→ Work task
Lines holding the string "Given" in the listing below are to be copied.

→ Input data
>>>

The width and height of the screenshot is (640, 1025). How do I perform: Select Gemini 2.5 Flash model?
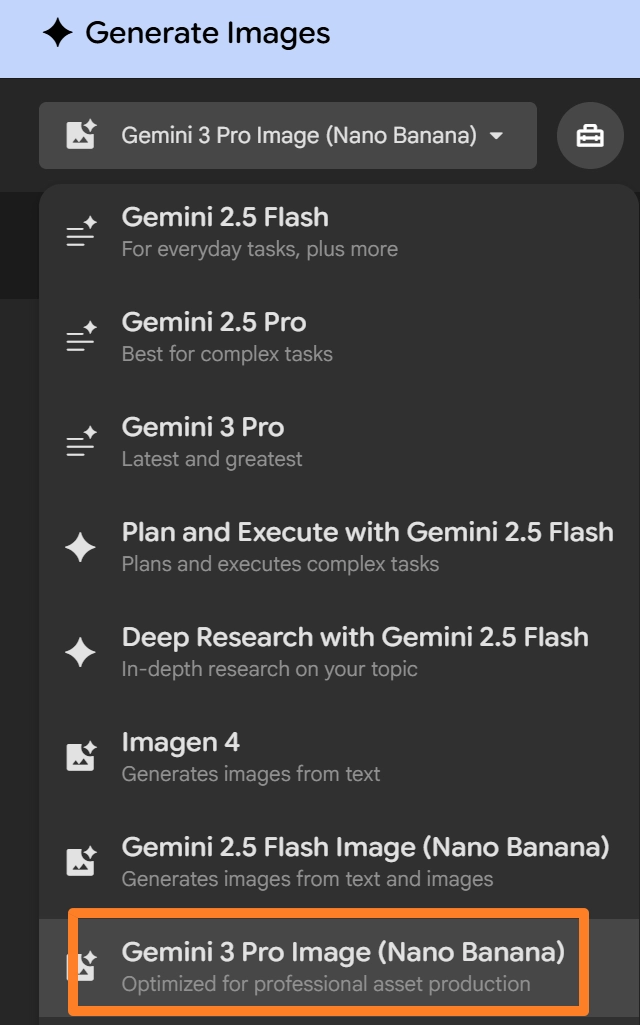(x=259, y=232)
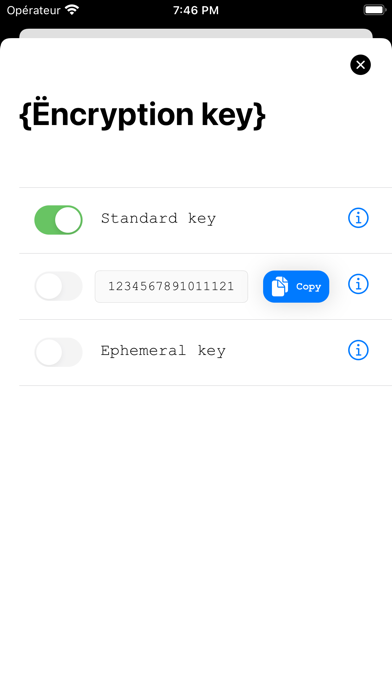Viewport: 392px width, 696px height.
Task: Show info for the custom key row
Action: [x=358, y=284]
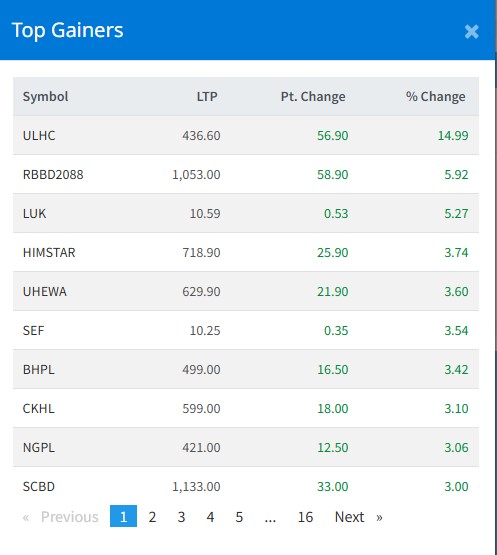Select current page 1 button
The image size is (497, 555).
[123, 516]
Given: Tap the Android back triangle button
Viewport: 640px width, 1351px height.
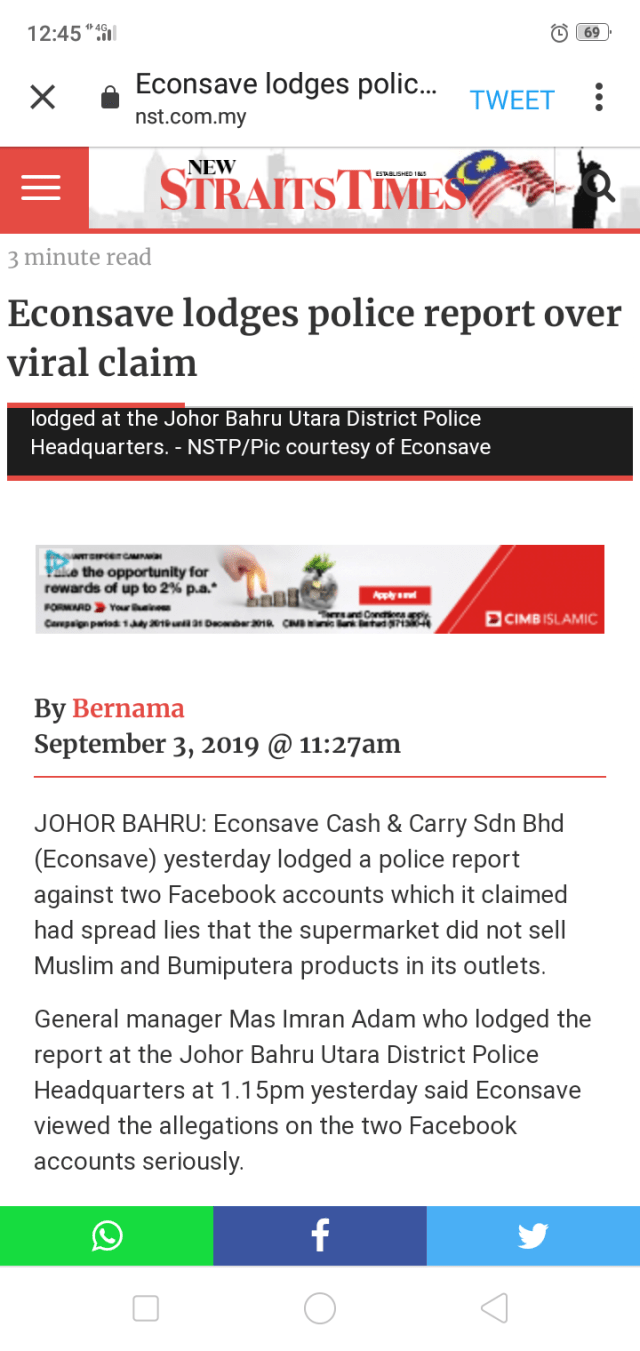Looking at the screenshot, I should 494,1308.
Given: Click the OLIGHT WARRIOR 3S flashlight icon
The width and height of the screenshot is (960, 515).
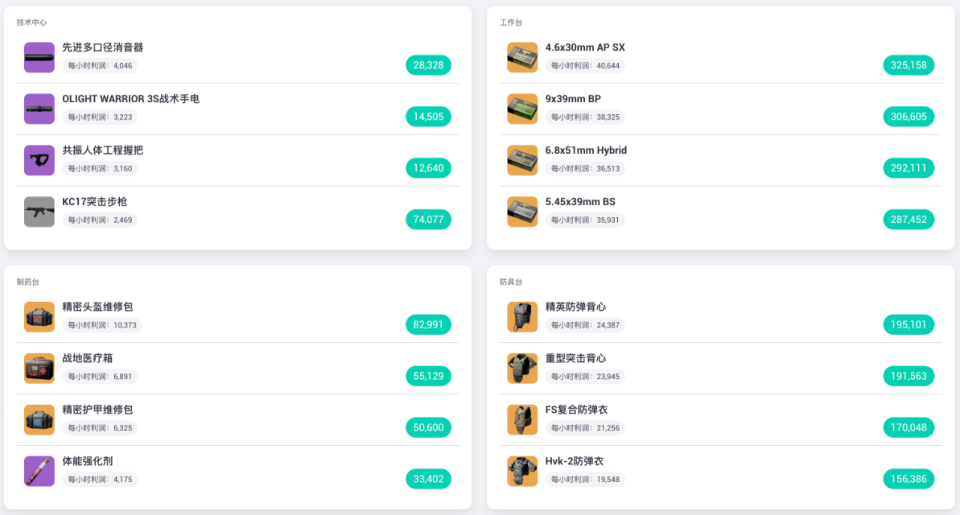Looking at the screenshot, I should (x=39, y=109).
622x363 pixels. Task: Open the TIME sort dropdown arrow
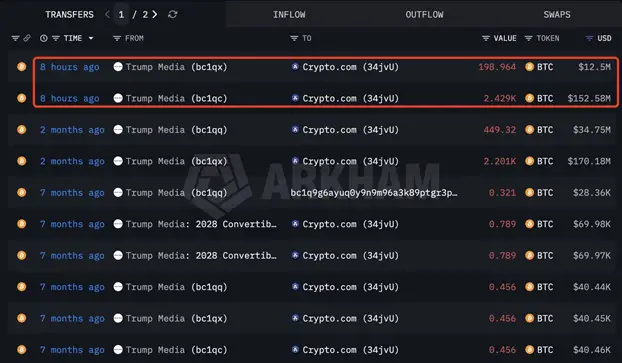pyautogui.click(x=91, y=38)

<<<
>>>

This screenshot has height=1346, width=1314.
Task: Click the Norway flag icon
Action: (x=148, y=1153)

<<<

→ Reply
Given: Tap the Android back triangle button
Given: Click the OLIGHT WARRIOR 3S flashlight icon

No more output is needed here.